- Developer: EkStep Foundation
- Initial release: September 1, 2019; 6 years ago
- Written in: Python
- Operating system: Windows, macOS, Linux
- Type: Document Translation platform
- License: MIT License
- Website: anuvaad.org
- Repository: github.com/project-anuvaad/anuvaad

= Anuvaad (Document Translation Platform) =

Open-source Document Translation platform

Project Anuvaad is an open-source document translation platform to translate documents in Indic languages at scale. Anuvaad provides editing capabilities with a maker-checker flow, along with plug-and-play NMT models. It was bootstrapped by EkStep Foundation in late 2019 as a solution to enable easier translation of legal documents between English and Indic languages. Creating Anuvaad platform allowed legal entities to digitize and translate the Orders/Judgements using an easy-to-use user interface.
== Overview ==
Anuvaad leverages state-of-the-art AI/ML models, including NMT, OCR, Layout detection to provide a high level of accuracy.

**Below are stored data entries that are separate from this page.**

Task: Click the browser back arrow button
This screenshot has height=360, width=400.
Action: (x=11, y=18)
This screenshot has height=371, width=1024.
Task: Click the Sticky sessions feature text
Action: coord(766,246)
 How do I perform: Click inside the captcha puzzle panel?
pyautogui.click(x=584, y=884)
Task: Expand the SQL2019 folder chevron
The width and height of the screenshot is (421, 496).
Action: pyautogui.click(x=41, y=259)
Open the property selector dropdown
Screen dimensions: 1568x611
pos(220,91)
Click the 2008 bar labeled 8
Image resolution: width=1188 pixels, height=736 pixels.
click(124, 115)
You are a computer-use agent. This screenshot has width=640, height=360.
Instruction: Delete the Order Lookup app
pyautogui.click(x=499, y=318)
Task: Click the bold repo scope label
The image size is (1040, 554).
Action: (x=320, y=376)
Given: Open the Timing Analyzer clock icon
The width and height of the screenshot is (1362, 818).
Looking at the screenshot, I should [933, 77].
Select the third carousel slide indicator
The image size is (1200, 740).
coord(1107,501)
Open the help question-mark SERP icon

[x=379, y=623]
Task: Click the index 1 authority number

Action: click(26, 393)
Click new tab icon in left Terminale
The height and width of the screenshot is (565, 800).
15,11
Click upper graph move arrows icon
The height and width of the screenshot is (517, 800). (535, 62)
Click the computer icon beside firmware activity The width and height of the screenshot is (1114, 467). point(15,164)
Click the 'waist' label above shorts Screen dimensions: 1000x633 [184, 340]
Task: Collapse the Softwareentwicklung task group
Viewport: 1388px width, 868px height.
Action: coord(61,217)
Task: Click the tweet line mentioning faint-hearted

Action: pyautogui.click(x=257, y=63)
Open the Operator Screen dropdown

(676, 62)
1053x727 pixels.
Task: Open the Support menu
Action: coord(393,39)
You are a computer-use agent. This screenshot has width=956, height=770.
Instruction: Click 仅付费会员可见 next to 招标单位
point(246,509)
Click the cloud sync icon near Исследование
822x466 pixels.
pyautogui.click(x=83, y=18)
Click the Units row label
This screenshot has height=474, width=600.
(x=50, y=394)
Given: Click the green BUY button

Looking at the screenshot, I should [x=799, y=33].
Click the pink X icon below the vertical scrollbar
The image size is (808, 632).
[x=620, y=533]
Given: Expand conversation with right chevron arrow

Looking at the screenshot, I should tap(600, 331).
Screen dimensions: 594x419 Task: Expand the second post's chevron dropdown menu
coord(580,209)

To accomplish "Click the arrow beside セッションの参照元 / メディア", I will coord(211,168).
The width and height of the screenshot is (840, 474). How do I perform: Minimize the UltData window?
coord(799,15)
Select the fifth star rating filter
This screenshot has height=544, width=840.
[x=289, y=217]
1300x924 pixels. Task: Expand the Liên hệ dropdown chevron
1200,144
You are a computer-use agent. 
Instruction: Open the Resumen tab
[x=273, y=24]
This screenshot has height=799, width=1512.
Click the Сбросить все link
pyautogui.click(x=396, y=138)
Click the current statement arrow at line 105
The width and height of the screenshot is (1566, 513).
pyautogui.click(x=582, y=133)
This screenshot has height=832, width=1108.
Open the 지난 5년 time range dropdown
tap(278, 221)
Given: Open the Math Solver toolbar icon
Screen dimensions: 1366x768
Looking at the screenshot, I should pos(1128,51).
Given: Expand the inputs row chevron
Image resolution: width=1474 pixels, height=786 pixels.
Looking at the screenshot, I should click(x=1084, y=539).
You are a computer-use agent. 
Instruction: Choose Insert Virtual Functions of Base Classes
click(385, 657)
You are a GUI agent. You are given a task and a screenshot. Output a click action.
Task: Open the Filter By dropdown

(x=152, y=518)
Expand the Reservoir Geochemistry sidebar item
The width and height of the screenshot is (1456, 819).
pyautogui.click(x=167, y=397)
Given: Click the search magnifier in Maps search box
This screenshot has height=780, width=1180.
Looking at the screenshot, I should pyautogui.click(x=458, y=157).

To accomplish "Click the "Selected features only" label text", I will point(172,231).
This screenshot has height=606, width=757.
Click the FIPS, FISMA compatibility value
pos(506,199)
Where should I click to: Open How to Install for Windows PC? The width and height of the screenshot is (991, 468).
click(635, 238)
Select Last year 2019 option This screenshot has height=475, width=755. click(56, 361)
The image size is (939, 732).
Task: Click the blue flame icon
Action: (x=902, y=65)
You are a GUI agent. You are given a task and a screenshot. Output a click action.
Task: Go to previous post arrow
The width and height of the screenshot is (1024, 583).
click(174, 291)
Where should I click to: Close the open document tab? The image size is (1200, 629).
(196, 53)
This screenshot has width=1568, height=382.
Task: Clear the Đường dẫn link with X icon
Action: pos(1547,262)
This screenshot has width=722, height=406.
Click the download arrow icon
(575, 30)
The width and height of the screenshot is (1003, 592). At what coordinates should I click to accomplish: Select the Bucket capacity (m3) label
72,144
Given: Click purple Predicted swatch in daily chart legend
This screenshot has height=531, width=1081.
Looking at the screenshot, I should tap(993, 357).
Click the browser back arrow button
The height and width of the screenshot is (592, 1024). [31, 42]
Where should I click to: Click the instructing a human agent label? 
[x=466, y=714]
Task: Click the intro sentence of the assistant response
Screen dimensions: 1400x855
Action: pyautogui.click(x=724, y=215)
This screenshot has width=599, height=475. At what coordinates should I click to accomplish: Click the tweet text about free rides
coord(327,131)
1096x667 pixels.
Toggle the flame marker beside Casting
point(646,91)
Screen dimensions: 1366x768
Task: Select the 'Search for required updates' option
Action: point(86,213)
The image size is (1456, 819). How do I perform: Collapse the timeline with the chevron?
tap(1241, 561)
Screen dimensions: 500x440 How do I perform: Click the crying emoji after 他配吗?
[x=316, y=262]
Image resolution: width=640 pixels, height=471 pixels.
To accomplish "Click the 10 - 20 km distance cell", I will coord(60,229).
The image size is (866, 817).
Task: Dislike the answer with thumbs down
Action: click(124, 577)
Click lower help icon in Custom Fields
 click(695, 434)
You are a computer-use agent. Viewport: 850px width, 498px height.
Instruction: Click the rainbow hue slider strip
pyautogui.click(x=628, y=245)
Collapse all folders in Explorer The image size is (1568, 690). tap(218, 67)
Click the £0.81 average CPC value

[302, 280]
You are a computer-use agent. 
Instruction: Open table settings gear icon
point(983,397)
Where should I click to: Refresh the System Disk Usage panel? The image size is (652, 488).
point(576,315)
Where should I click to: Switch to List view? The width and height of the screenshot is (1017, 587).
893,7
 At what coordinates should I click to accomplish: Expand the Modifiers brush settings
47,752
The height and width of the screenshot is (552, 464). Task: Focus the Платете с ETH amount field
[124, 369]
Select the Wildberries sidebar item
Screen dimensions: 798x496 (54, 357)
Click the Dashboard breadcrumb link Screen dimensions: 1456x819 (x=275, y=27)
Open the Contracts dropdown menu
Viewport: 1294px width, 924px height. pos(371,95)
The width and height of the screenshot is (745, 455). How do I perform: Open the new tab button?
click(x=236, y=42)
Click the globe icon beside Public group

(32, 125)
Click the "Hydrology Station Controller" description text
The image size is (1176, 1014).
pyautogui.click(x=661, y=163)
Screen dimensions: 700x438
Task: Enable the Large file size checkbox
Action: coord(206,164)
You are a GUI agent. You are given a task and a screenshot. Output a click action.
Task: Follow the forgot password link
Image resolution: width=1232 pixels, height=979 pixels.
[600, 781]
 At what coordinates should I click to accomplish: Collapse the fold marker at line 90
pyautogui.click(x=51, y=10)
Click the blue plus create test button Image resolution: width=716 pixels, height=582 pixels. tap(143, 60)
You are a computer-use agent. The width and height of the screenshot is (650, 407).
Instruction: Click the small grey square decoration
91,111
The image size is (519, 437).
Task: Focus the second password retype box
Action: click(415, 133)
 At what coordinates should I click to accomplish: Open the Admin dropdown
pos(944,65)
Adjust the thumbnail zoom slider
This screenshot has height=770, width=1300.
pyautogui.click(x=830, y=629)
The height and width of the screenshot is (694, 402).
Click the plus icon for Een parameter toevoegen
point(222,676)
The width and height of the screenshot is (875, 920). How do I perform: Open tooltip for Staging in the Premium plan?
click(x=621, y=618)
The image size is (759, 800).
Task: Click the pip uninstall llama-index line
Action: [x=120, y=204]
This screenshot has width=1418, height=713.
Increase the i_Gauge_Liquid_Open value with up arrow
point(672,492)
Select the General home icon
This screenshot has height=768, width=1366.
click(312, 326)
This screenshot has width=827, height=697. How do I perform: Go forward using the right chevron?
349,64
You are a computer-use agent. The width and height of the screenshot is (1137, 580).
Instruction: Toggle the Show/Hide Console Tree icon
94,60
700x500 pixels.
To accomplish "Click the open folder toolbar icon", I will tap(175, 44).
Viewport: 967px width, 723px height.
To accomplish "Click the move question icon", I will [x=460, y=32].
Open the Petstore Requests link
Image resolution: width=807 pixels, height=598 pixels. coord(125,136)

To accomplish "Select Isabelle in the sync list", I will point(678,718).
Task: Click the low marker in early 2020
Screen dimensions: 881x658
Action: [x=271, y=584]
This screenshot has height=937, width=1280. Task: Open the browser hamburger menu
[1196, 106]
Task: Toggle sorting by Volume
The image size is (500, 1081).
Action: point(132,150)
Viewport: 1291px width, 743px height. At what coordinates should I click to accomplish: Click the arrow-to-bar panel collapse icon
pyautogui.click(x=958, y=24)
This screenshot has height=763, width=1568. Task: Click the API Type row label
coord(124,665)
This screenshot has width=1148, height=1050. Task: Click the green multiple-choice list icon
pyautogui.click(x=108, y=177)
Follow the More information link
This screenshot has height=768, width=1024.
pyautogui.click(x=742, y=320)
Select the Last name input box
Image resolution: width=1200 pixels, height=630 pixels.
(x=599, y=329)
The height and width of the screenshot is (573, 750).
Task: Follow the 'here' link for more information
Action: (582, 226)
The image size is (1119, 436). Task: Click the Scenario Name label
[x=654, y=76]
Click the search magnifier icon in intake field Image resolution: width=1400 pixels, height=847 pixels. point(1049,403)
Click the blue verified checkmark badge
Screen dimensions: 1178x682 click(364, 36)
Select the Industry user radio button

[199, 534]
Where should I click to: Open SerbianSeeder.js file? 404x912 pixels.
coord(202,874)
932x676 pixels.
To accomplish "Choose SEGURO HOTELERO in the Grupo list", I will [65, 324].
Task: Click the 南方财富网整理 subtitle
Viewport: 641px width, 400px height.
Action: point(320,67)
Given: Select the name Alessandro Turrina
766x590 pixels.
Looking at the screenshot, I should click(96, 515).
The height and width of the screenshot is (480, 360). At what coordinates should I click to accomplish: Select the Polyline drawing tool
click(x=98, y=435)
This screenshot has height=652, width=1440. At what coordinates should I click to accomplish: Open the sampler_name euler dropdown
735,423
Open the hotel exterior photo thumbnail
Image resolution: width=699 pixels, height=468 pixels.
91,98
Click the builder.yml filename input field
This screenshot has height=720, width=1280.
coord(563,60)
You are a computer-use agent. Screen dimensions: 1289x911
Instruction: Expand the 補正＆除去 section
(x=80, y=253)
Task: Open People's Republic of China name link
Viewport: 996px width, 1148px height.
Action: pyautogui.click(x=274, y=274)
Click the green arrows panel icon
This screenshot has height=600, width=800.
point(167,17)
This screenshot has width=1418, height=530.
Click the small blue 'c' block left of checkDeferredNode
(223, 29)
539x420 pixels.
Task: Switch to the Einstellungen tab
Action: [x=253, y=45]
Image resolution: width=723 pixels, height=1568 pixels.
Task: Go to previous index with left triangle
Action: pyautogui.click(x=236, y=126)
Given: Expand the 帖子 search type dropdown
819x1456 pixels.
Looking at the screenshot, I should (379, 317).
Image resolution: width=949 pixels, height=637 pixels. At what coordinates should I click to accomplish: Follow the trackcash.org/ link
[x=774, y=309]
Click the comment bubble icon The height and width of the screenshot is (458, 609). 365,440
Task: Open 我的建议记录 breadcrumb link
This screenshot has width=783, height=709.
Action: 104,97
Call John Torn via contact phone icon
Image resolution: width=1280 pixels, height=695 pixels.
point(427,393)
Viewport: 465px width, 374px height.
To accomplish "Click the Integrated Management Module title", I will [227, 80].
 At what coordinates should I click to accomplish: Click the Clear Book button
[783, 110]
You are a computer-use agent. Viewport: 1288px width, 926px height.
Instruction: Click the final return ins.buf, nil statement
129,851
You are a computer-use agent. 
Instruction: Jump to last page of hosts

Project Anuvaad was envisioned as an end-to-end, open-source solution for document translation across multiple domains.

== Instances ==
Independent instances of Anuvaad was deployed in Supreme Court of India (SUVAS) and Supreme Court of Bangladesh (Amar Vasha). As of Oct 2023, more than 40k legal documents were translated & reviewed across 22 Indic languages, using this platform.